- Kiedy dowiedziałeś się o zmianie rywala?
Hubert Hurkacz: - W czasie rozgrzewki przed meczem. Do tego myślałem, że gram trzecie spotkanie z rzędu, a po przyjeździe na korty okazało się, że już drugi i że Pliskova, która miała grać przede mną, już się kończy rozgrzewać. Trochę byłem tym wszystkim zdziwiony, ale trzeba było się do tego szybko zaadaptować, więc zadowolony jestem z tego, jak to się potoczyło.
- Miałeś w ogóle czas, żeby przygotować się taktycznie do tego meczu?
- Nie wiedziałem zupełnie, jak gra przeciwnik, więc dopiero w trakcie spotkania musiałem patrzeć i analizować.
- Marton Fucsovics, z którym miałeś grać, zajmuje 38. miejsce w rankingu, a ostatnio był w wysokiej formie.
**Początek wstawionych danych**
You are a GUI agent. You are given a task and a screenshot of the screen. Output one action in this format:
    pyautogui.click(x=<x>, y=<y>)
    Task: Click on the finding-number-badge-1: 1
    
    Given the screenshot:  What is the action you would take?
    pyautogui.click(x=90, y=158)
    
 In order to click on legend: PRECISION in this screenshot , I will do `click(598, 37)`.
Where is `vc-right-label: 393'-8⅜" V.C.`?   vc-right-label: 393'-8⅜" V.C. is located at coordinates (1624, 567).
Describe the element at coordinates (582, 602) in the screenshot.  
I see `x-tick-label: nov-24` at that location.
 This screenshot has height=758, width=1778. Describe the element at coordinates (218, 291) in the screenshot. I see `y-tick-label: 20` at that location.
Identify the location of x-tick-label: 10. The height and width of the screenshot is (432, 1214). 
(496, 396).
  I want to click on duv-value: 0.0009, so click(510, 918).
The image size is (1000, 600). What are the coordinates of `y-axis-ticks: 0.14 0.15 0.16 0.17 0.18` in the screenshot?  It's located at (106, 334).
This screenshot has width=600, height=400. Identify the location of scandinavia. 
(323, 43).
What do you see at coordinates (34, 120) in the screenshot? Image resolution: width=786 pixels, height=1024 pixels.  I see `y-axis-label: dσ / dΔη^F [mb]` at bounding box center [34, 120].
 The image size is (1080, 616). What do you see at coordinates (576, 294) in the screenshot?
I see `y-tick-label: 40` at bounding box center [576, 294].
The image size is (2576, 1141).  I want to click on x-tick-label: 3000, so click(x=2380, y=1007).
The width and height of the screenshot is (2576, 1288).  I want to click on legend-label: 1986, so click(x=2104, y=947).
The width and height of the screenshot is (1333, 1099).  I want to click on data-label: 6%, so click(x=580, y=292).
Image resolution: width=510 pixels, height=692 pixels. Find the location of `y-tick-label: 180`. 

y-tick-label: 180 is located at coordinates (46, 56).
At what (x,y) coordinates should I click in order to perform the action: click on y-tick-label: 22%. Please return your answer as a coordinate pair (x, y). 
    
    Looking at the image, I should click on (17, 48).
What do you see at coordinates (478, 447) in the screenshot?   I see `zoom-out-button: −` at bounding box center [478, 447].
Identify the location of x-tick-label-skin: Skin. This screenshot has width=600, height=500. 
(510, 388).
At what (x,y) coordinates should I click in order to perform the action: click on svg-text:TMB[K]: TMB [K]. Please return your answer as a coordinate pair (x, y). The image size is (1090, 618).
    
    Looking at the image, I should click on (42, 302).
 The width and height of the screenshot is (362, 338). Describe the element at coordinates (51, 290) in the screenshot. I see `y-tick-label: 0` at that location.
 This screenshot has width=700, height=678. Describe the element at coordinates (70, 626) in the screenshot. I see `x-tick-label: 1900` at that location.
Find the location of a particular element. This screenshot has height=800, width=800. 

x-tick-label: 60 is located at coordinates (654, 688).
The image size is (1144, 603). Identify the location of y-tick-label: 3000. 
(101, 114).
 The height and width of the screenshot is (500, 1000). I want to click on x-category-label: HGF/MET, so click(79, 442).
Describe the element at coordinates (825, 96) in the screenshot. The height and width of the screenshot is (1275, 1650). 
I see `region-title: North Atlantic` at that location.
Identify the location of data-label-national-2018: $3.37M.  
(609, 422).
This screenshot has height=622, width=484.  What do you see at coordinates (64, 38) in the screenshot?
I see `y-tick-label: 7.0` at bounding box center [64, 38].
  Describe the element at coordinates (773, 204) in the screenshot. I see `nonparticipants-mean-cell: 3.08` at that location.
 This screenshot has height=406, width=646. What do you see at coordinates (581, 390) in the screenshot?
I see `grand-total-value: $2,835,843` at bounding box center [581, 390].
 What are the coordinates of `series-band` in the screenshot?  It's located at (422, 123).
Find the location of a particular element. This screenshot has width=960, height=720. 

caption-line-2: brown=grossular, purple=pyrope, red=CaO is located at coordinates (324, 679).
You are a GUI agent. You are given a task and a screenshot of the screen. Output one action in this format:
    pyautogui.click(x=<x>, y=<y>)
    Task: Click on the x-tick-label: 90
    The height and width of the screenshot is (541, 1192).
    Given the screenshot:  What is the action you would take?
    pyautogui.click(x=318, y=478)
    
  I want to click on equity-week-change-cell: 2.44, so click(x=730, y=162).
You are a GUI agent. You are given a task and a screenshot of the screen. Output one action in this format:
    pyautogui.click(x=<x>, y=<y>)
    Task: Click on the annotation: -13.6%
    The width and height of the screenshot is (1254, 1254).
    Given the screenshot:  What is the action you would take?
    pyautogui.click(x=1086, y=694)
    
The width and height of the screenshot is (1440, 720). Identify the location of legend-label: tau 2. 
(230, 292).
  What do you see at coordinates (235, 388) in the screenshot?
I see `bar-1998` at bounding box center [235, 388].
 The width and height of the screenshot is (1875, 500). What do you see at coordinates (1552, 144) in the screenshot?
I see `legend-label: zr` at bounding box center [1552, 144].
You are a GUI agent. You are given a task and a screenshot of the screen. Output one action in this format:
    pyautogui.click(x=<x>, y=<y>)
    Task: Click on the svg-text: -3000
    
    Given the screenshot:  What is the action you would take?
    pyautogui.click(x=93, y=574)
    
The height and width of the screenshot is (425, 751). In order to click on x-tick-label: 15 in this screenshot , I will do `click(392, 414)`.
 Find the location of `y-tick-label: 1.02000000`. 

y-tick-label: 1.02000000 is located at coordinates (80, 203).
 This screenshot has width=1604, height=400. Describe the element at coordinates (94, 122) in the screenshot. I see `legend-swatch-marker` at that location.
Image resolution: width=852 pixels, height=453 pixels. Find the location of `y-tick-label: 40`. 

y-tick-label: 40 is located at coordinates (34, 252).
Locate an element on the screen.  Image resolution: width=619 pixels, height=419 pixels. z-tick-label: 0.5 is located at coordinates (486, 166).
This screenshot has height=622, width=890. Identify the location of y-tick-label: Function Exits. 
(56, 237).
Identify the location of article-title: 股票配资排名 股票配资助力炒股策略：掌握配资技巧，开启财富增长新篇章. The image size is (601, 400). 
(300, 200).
Ucieszyła cię zatem ta zmiana rywala?
- Nie. Szczerze mówiąc, chciałem jednak grać z Węgrem.
- Grałeś w samo południe, a upały są tutaj straszne. W trakcie meczu grającej przed tobą Magdy Linette zasłabła dziewczynka do podawania piłek. Tobie też ten upał daje się we znaki?
- W trakcie treningów przyzwyczaiłem się do tych warunków, a podczas spotkania czułem się normalnie. Te miesiące spędzone w zeszłym roku na Florydzie, gdzie jest jeszcze cieplej niż tutaj, bardzo mi pomogły. Ja lubię grać, jak jest bardzo ciepło.
- A co powiesz o kortach? Pasuje ci ta nawierzchnia?
- Przyjemna nie jest, bo ciężko się po niej ślizga i to wchodzi trochę w stawy. Trzeba się do tego przyzwyczaić.
- Jak ci się mieszka w wiosce olimpijskiej?
- Jest bardzo fajnie, świetna atmosfera. Brakuje oczywiście kibiców i tego bardzo szkoda, ale jeżeli chodzi o całą otoczkę i olimpijski klimat, to jest to niesamowite przeżycie. Fantastycznie być z tymi sportowcami z całego świata.
- Iga Świątek zdradziła, że kilka osób prosiło ją o wspólne zdjęcie. Tobie, półfinaliście Wimbledonu, też się to zdarzyło?
- Kilka osób chciało sobie ze mną zrobić zdjęcie, ale to na palcach jednej ręki można policzyć.
- Ten olimpijski turniej bardzo różni się od zawodów w cyklu ATP? Można powiedzieć, że wszystko jest nowe?
- Nie no, nie wszystko jest nowe. Dalej mamy piłki, rakiety i gramy na kortach (śmiech). Na pewno jeżeli chodzi o całą otoczkę, to są to nowe wrażenia i super mieć okazję to wszystko przeżyć.
- W drabince rozstawiony jesteś z numerem 7. Jaki jest twój cel w tym turnieju?
- Moim celem jest zawsze wygranie całego turnieju. Czasami rozstawienie może ułatwiać pokonywanie kolejnych etapów w drabince, bo z tymi najmocniejszymi rywalami można się spotkać później, ale tutaj - tak jak na tych największych turniejach - każdy potrafi grać świetnie w tenisa i jeśli rywal będzie miał super dzień, a ty nie najlepszy, to tego meczu się nie wygra.